New strategies and technologies are making insurance more inclusive

Financial services can help make our lives better. They can help us save for the future, seize opportunities, and even rebound from disasters.

That last point is particularly timely. After Hurricanes Harvey, Irma, and Maria, we’ve all seen just how important insurance can be in helping people rebuild, get back to work, and provide their families with the care that they need.

Unfortunately, many of the world’s most vulnerable people can’t access high-quality insurance. According to new research from the Center for Financial Inclusion at Accion (CFI) and the Institute of International Finance (IIF), the estimated addressable market of uninsured people is 3.8 billion people.

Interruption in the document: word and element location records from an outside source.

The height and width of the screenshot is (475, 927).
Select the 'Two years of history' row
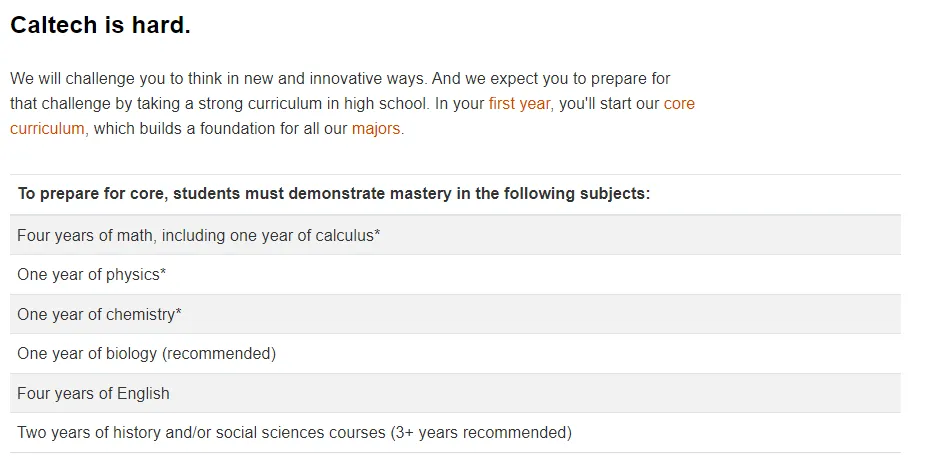coord(455,432)
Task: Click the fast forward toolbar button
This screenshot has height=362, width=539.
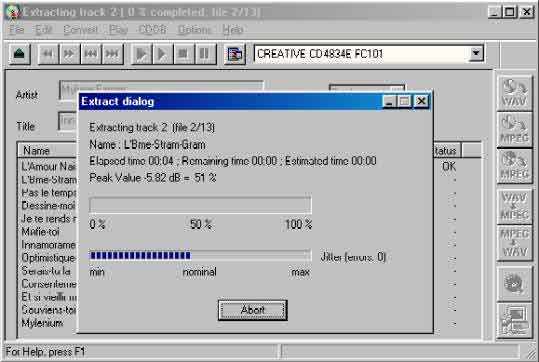Action: click(69, 54)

That’s far too many families who live just one injury, illness, or hurricane away from financial ruin.

Made possible with support from MetLife Foundation, “Inclusive Insurance: Closing the Protection Gap for Emerging Customers” explains how business model innovations and new technologies make it easier to provide underserved families and communities with the insurance that they need.

The report explains that new innovations can reduce back-office costs and help make the business case for working down-market. New technologies and processes can help to:

  • Eliminate costly verification screenings to identify “exclusions”
  • Provide insurance policies without any fine print
  • Automatically distribute payouts based on verifiable events instead of waiting on claim submissions
  • Engineer more frequent payouts to consumers

In the past, insurance was frequently a difficult product for providers to sell at a profit to lower-income people. The costs associated with selling, collecting payments for, and administering lower-value policies was uneconomical. And an even larger challenge was reaching a large, diverse pool of customers: providers want to reach both high- and low-risk customers so that a single event doesn’t affect their entire clientele.

New technologies, distribution channels, and partnerships between fintechs and financial service providers are helping address those risks. In fact, those new solutions aren’t just applicable in emerging markets — they can also work in more developed countries. Look at Accion partner AllLife, the world’s first company to provide insurance to people who have been diagnosed with HIV. Their proprietary model of tech-driven perpetual underwriting and patient care allows them to serve the needs of an extremely excluded population in South Africa. Recently, they’ve begun using the same technology to cover people with diabetes. And their model has become so effective that Royal London, the U.K.’s largest mutual life, pensions, and investments company will soon use AllLife’s technology platform.

That’s why the recent CFI / IIF report is so important: it shows commercial finance the solutions and innovations for-profit businesses can use to provide high-quality financial services to the underserved, promote social progress, and realize economic returns.

The report also emphasizes how essential it is to begin with an understanding of clients and their needs. Important as new technologies and efficiencies are, this understanding is the cornerstone of any successful financial product, particularly insurance. Providers must understand what prospective clients’ needs are and how insurance can help them.

CFI will continue working with IIF’s membership as part of a two-year project to learn the best ways for financial institutions to respond to specific challenges and reach lower-income people and markets. “Mainstreaming Financial Inclusion: Best Practices” will publish new findings on improving agent banking models, opening bank accounts remotely, and utilizing data analytics.

By addressing each of these challenges, we can tap the capital markets and foster a financially inclusive world.